So meny of the masters hired the slaves back after freedom. some left and worked for 25 cents and 50 cents a day; got more then for that than we do now for $1.50. Old Master Williams sowed a whear patch, so when we was free we done like he did, we had a big horse that walked on the wheat and thrashed it, the horse went around like when you make sorghum. He trampled that wheat on a big sheet, then he wind it, carry it to the mill. Made shorts, middlings, and flour, had a wood barrel. When we wasn't raising hogs, buy enough grease to last many days for a quarter. To make us be saving Pappy would bor a hole in the barrel' then we got the flour out with a paddle. When we would ge flour for baking biscuits was Wednesday and Sunday morning. The white folks sure learned us how to save. We saved all biscuit crusts in slave days. Mistress did and when she got a big stack she call all the niggers, give them the crust; we was proud of them as we are cookie now. Mistress didn't have no teeth. When I wanted to get on the old pension roll I had my granddaughter write back to Martha Baker, a granddaughter of old Master at Shreveport, Louisiana, for my age. I write for my age by the size of Young Mistress the third girl. Baker was stroked with paralysis. My Master's Grandson was living, named Jud Williams of Louisiana, he made a affidavit saying I bin knowing him for 75 or 80 years.

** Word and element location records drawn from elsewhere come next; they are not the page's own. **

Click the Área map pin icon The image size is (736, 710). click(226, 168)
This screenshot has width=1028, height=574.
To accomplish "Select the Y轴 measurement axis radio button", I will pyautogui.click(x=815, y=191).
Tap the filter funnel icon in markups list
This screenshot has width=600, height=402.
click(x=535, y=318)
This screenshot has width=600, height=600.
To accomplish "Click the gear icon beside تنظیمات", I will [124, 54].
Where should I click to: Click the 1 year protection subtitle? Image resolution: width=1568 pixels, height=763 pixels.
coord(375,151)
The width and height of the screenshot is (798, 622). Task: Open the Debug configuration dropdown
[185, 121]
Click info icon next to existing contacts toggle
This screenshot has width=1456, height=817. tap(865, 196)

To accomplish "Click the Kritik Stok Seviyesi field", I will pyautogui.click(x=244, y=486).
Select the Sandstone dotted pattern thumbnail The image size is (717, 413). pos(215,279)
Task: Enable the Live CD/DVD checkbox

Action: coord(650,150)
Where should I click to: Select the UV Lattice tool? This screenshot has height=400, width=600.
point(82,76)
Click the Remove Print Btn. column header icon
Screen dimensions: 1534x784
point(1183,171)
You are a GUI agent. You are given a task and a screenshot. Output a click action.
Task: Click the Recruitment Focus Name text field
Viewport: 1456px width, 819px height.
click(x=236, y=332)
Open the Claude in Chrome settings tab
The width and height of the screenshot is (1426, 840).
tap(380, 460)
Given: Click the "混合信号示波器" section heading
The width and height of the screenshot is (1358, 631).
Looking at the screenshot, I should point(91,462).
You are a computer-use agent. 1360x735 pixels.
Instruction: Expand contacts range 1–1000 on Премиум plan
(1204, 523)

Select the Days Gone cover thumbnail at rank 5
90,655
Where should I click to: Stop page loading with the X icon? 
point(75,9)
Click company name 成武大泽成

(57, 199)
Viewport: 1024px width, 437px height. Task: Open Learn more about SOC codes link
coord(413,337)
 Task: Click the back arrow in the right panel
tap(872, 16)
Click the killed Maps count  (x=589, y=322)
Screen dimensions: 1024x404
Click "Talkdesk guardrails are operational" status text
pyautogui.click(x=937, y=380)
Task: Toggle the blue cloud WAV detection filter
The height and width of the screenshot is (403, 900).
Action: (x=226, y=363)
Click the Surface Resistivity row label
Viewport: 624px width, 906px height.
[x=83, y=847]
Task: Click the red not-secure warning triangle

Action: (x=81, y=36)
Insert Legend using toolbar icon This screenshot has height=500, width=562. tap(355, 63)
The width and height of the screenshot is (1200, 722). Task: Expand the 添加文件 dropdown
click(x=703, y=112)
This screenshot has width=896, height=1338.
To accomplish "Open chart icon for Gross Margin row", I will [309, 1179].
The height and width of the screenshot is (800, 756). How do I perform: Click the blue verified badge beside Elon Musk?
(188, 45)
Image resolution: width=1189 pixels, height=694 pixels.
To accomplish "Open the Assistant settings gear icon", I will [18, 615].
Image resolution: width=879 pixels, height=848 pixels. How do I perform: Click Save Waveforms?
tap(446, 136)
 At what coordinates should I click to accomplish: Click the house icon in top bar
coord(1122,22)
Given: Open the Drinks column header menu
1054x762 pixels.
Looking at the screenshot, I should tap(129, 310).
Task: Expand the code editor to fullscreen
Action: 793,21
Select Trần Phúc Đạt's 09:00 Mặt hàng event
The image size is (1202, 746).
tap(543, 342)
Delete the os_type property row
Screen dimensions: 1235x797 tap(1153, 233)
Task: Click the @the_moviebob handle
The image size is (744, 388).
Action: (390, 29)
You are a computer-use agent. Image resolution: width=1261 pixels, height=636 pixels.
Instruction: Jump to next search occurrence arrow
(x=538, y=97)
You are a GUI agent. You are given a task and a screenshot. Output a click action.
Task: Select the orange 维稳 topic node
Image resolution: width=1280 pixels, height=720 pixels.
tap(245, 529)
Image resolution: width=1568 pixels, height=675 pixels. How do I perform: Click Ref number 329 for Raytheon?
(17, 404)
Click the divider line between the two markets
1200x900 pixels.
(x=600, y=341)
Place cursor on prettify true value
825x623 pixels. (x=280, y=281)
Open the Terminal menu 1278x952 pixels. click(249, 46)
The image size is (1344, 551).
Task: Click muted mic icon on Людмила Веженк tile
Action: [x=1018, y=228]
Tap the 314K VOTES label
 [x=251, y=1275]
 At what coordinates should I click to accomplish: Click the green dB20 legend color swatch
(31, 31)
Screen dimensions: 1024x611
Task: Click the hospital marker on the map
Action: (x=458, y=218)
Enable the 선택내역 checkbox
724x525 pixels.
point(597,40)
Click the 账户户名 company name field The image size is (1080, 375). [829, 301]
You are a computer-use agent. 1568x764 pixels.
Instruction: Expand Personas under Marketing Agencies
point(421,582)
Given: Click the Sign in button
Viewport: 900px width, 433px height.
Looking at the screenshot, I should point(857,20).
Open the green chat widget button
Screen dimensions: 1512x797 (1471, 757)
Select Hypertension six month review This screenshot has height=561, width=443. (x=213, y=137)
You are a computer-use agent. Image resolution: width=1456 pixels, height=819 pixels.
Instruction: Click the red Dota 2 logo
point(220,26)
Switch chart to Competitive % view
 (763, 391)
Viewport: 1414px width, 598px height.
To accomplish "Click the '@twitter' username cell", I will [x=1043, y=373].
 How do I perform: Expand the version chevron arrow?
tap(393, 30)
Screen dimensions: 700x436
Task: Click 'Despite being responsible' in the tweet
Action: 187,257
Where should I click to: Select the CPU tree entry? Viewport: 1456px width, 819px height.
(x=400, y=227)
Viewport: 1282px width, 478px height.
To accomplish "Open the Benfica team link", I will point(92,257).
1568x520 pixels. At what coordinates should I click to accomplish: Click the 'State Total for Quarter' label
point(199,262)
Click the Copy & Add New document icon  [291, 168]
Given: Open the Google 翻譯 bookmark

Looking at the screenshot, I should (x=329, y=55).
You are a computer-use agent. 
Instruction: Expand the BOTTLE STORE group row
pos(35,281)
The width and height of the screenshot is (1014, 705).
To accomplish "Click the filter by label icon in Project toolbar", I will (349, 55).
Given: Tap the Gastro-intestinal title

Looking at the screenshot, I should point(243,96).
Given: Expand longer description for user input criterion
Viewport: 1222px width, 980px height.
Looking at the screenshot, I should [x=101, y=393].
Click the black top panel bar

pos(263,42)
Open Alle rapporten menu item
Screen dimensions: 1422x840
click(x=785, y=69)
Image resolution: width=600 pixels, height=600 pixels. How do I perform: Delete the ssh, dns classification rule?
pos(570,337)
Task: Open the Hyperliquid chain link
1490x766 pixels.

My father was stroked for 10 years before he died at Spalding bridge; that's where we come to from Shreveport, Louisiana, town.
When I heard the white people say you are free to dig for yourself, I didn't know what he meant.
When I got married first time, a white preacher married me; just went like you go to eat a meal and go to work.
Me and my wife rolled logs, split rails. The white people around give log rollings them days. My wife roll them white men down. We toted logs; my wife done this; she was a stout woman. We make cat tail chimneys. We got 50 cents a hundred for chestnut rails, and they were 8 foot long. This was the years after the war.
When I was a child we walked the rail fences for playing. My Pappy had oxen and jenny, pappy whipped me for making the jenny try to go fast. The first train we saw was in Aklama; we drew in a ox wagon. We stopped in the woods and camped; the train was late and all we had time to see was the wooden rails; it took day and night to get home but we thought that great. I was nearly grown but I was scared. I heard minks barking like dogs. I heard Master talking about Abe Lincoln. He freed us, and I feel pound because he freed us, As a Deacon in the rose Baptist church I saw The Lord is above all of us. He left it all plain so a fool can enter heaven if he can say in earnest "forgive me." We could be better than we is but disaster coming up makes us do wrong. I don't read or write but you can't fool me out of any thing, but I am going to write my name in the big book on high. Miss Grant, a W.P.A. teacher, comes here to teach me from her school. I know my a.b.c. That about all I fee like talking; My breath is getting short but I thank you for coming to see me.